**Work request:**
Nothing but the lines from the first line of the records through the line with "Given: Click the" should be output, exactly as written and free of pictures.

+++ Records for this exercise +++

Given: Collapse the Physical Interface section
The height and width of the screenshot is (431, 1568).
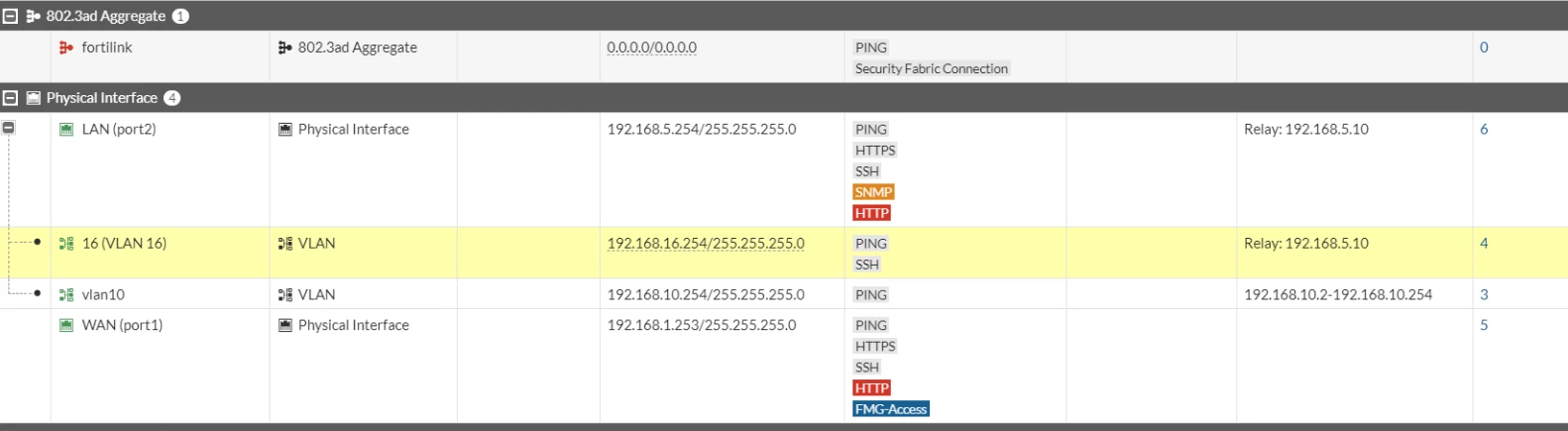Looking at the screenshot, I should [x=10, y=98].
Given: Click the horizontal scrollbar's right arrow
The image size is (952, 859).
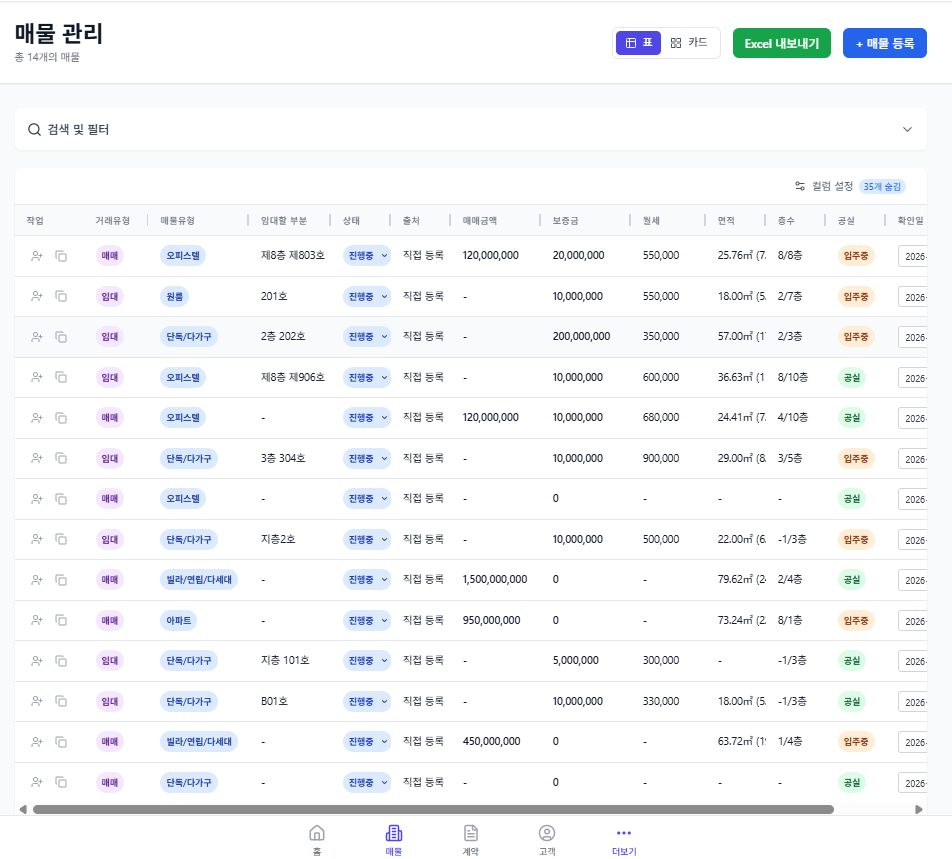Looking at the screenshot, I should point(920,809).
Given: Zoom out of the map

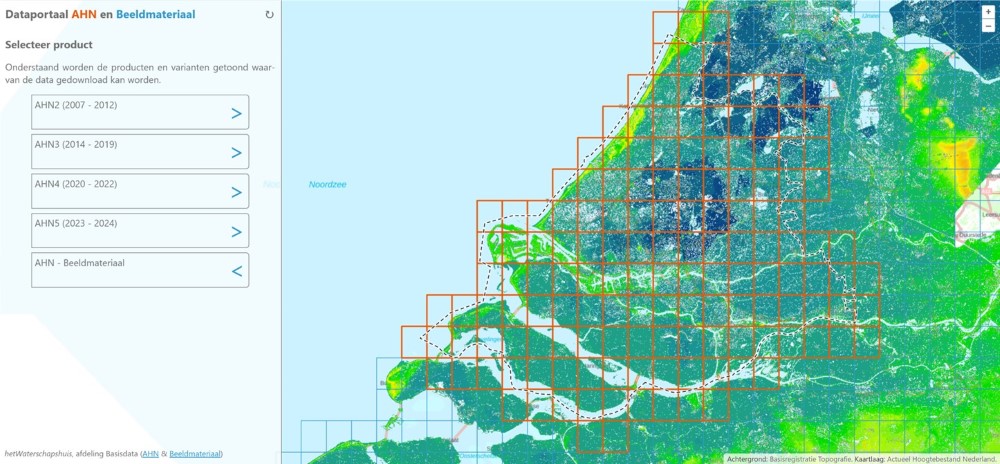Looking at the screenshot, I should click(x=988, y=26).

+++

**Exercise answer:**
Given: Collapse the Physical Interface section
The height and width of the screenshot is (431, 1568).
Looking at the screenshot, I should [x=10, y=98].
Given: Click the horizontal scrollbar's right arrow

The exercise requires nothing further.